The unemployment rate remained at 5.5 percent in July, as 40,000 new jobs were added to the labour force. Robust job growth—led by employment in professional, scientific, and technical services, as well as in construction trades—has been supported by record population growth.

Mr. Macklem praised Canada’s ability to attract labour globally, but said productivity is hampered by “structural issues” like high transportation costs, and an excess of small- and medium-sized businesses that have limited resources.

“We have a wonderfully diversified economy: abundant natural resources, vibrant manufacturing sector, big service sector,” he said. “We’re very good at growing workers; we’re not very good at growing output per worker.”

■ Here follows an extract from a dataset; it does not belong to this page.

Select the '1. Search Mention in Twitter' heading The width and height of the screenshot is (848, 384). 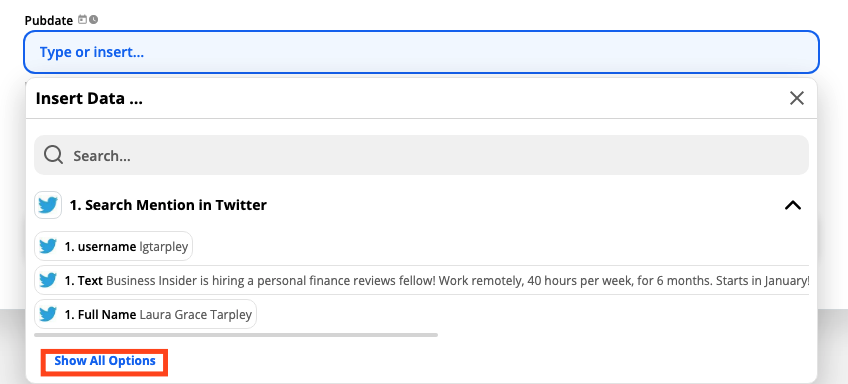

Rising interest rates—the central bank has hiked its lending rate 10 times since March of last year—have already adversely affected the labour force. There were 100,000 layoffs in Canada’s tech sector through the first six weeks of the year, following 160,000 in 2022.
And a mid-August report from Scotiabank warned the Bank of Canada (BoC) will fail its mandate of keeping inflation at 2 percent if it doesn’t stay the course on its monetary tightening policy.

“The BoC needs to continue to raise its policy rate in my opinion,” wrote Scotiabank economist Derek Holt. “I’m of the ongoing view that, politics and pressures aside, it needs to crush inflation risk and remain adherent to its principal mandate. It is at high risk to losing the fight.”